[[ Data section, beginning ]]

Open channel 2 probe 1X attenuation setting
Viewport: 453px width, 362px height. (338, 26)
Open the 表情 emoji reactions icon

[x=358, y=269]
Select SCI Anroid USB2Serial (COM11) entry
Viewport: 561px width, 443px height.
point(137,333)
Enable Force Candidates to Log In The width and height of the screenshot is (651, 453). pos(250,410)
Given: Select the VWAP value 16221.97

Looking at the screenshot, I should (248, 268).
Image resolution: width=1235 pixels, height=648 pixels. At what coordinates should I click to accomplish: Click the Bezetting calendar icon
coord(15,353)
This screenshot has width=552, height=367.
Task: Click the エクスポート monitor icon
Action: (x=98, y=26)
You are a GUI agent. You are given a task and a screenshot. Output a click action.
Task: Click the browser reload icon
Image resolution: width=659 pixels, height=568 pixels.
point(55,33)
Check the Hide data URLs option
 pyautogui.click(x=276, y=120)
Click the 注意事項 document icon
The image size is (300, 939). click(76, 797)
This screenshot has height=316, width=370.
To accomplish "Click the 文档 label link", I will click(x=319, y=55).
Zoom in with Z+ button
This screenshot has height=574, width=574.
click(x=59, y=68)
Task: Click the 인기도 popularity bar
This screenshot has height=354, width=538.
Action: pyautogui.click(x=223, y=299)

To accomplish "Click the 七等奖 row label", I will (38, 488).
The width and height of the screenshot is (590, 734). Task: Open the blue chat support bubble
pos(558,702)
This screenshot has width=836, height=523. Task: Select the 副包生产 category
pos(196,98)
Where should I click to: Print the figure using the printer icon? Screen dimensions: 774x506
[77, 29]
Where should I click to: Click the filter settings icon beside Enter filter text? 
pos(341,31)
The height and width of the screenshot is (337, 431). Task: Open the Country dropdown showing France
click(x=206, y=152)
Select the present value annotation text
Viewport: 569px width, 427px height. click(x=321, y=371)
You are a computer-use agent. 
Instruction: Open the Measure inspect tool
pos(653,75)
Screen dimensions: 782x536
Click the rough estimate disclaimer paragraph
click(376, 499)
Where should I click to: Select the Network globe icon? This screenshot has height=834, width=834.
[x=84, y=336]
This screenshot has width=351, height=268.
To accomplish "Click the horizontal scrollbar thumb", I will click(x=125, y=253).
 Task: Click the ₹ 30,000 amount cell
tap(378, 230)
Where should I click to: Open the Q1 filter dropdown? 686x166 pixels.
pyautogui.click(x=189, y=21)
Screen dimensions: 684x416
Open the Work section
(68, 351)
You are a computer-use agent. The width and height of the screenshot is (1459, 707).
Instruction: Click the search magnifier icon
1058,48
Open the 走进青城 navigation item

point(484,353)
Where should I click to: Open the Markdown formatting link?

[[ Data section, end ]]

● **Exercise instructions**: The records above are to be given again in full, exactly.

● **The completed task**:
Open channel 2 probe 1X attenuation setting
Viewport: 453px width, 362px height. (338, 26)
Open the 表情 emoji reactions icon

[x=358, y=269]
Select SCI Anroid USB2Serial (COM11) entry
Viewport: 561px width, 443px height.
point(137,333)
Enable Force Candidates to Log In The width and height of the screenshot is (651, 453). pos(250,410)
Given: Select the VWAP value 16221.97

Looking at the screenshot, I should (248, 268).
Image resolution: width=1235 pixels, height=648 pixels. At what coordinates should I click to accomplish: Click the Bezetting calendar icon
coord(15,353)
This screenshot has width=552, height=367.
Task: Click the エクスポート monitor icon
Action: (x=98, y=26)
You are a GUI agent. You are given a task and a screenshot. Output a click action.
Task: Click the browser reload icon
Image resolution: width=659 pixels, height=568 pixels.
point(55,33)
Check the Hide data URLs option
 pyautogui.click(x=276, y=120)
Click the 注意事項 document icon
The image size is (300, 939). click(76, 797)
This screenshot has height=316, width=370.
To accomplish "Click the 文档 label link", I will click(x=319, y=55).
Zoom in with Z+ button
This screenshot has height=574, width=574.
click(x=59, y=68)
Task: Click the 인기도 popularity bar
This screenshot has height=354, width=538.
Action: pyautogui.click(x=223, y=299)

To accomplish "Click the 七等奖 row label", I will (38, 488).
The width and height of the screenshot is (590, 734). Task: Open the blue chat support bubble
pos(558,702)
This screenshot has width=836, height=523. Task: Select the 副包生产 category
pos(196,98)
Where should I click to: Print the figure using the printer icon? Screen dimensions: 774x506
[77, 29]
Where should I click to: Click the filter settings icon beside Enter filter text? 
pos(341,31)
The height and width of the screenshot is (337, 431). Task: Open the Country dropdown showing France
click(x=206, y=152)
Select the present value annotation text
Viewport: 569px width, 427px height. click(x=321, y=371)
You are a computer-use agent. 
Instruction: Open the Measure inspect tool
pos(653,75)
Screen dimensions: 782x536
Click the rough estimate disclaimer paragraph
click(376, 499)
Where should I click to: Select the Network globe icon? This screenshot has height=834, width=834.
[x=84, y=336]
This screenshot has width=351, height=268.
To accomplish "Click the horizontal scrollbar thumb", I will click(x=125, y=253).
 Task: Click the ₹ 30,000 amount cell
tap(378, 230)
Where should I click to: Open the Q1 filter dropdown? 686x166 pixels.
pyautogui.click(x=189, y=21)
Screen dimensions: 684x416
Open the Work section
(68, 351)
You are a computer-use agent. The width and height of the screenshot is (1459, 707).
Instruction: Click the search magnifier icon
1058,48
Open the 走进青城 navigation item

point(484,353)
Where should I click to: Open the Markdown formatting link?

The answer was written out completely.